De la faillite financière des États souverains (Partie I)

La dette des pays en voie de développement est-elle de nature à remettre en question leur souveraineté ?

Une tribune signée par Aram BELHADJ, enseignant-chercheur en Tunisie (à gauche sur la photo) et Achraf AYADI, expert bancaire et financier en France (à droite sur la photo). 

Endettement des Etats, risque de défaut souverain et effets accélérateurs

La crise financière mondiale de 2007-2008 a mobilisé l’argent des contribuables pour soutenir un système financier malade de ses excès. Les prises de risques disproportionnées prises par les banques et les gestionnaires d’actifs sur les marchés ont laissé des niveaux d’endettement considérables. Les Etats occidentaux se sont mobilisés pour éviter un écroulement du système financier dans sa globalité, par des mesures de relances monétaires[1] ou par un soutien direct des acteurs en difficulté[2]. Le risque de défaut du privé a donc été transféré aux Etats, sous forme de dette souveraine, dans une logique tant politique qu’économique.

La question de la dette souveraine doit cependant être analysée sous un angle différent lorsqu’il s’agit de pays en voie de développement ou en transition. Ces pays n’ont souvent pas une monnaie forte ayant valeur de refuge sur les marchés, ni des réserves en devises telles qui leur conféreraient une capacité à se mettre à l’abri en cas de retournement de situation. Ils ont plutôt besoin de financer des tissus industriels et financiers fragiles, avec un pouvoir de négociation faible dû à leur double statut de « price tackers » (ayant des dettes le plus souvent libellées en devises étrangères) et de « followers » (dans la mesure où la grande majorité des contrats d’endettement souverains leur sont défavorables). Ils sont soumis au droit international ou à une juridiction étrangère ou privée[3] en cas de litige.

* _Données affichées_
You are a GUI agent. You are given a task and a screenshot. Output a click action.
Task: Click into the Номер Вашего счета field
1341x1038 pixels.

--

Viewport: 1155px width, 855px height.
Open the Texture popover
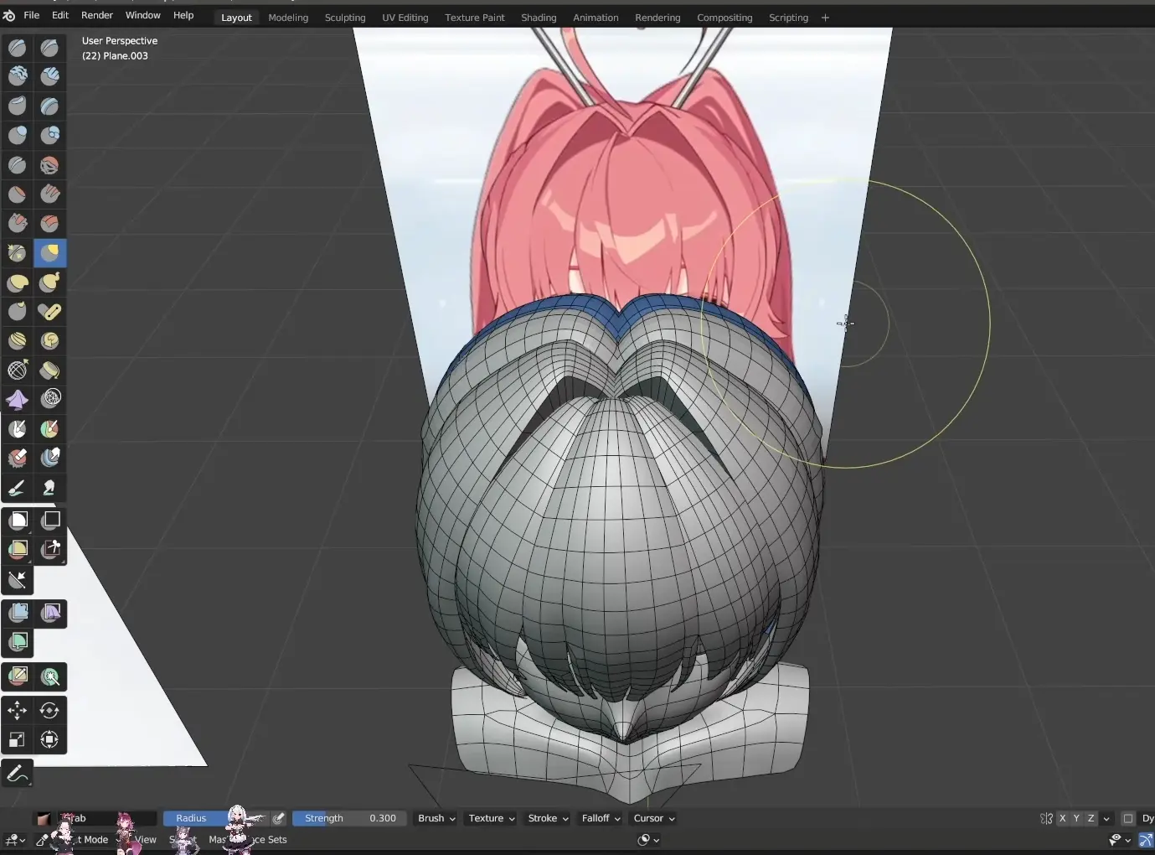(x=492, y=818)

...

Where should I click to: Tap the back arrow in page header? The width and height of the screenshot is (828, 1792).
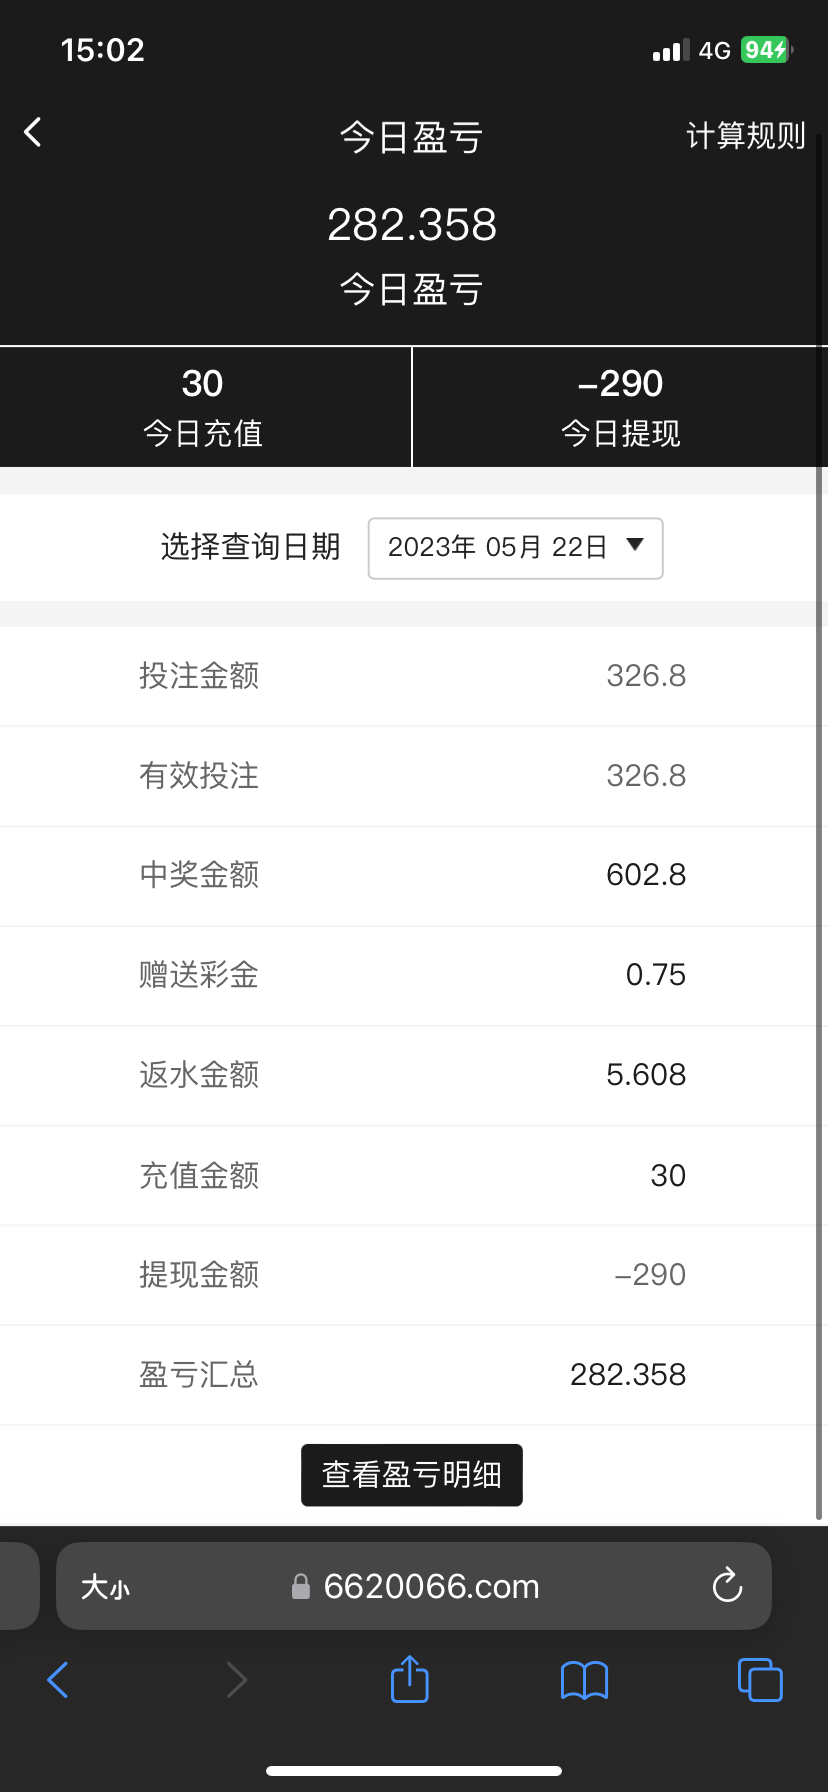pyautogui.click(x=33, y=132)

* _Travail demandé_
Pouvez-vous recopier mot pour mot l'intégralité de la tribune sur la dette souveraine ?

* _Solution du problème_
De la faillite financière des États souverains (Partie I)

La dette des pays en voie de développement est-elle de nature à remettre en question leur souveraineté ?

Une tribune signée par Aram BELHADJ, enseignant-chercheur en Tunisie (à gauche sur la photo) et Achraf AYADI, expert bancaire et financier en France (à droite sur la photo). 

Endettement des Etats, risque de défaut souverain et effets accélérateurs

La crise financière mondiale de 2007-2008 a mobilisé l’argent des contribuables pour soutenir un système financier malade de ses excès. Les prises de risques disproportionnées prises par les banques et les gestionnaires d’actifs sur les marchés ont laissé des niveaux d’endettement considérables. Les Etats occidentaux se sont mobilisés pour éviter un écroulement du système financier dans sa globalité, par des mesures de relances monétaires[1] ou par un soutien direct des acteurs en difficulté[2]. Le risque de défaut du privé a donc été transféré aux Etats, sous forme de dette souveraine, dans une logique tant politique qu’économique.

La question de la dette souveraine doit cependant être analysée sous un angle différent lorsqu’il s’agit de pays en voie de développement ou en transition. Ces pays n’ont souvent pas une monnaie forte ayant valeur de refuge sur les marchés, ni des réserves en devises telles qui leur conféreraient une capacité à se mettre à l’abri en cas de retournement de situation. Ils ont plutôt besoin de financer des tissus industriels et financiers fragiles, avec un pouvoir de négociation faible dû à leur double statut de « price tackers » (ayant des dettes le plus souvent libellées en devises étrangères) et de « followers » (dans la mesure où la grande majorité des contrats d’endettement souverains leur sont défavorables). Ils sont soumis au droit international ou à une juridiction étrangère ou privée[3] en cas de litige.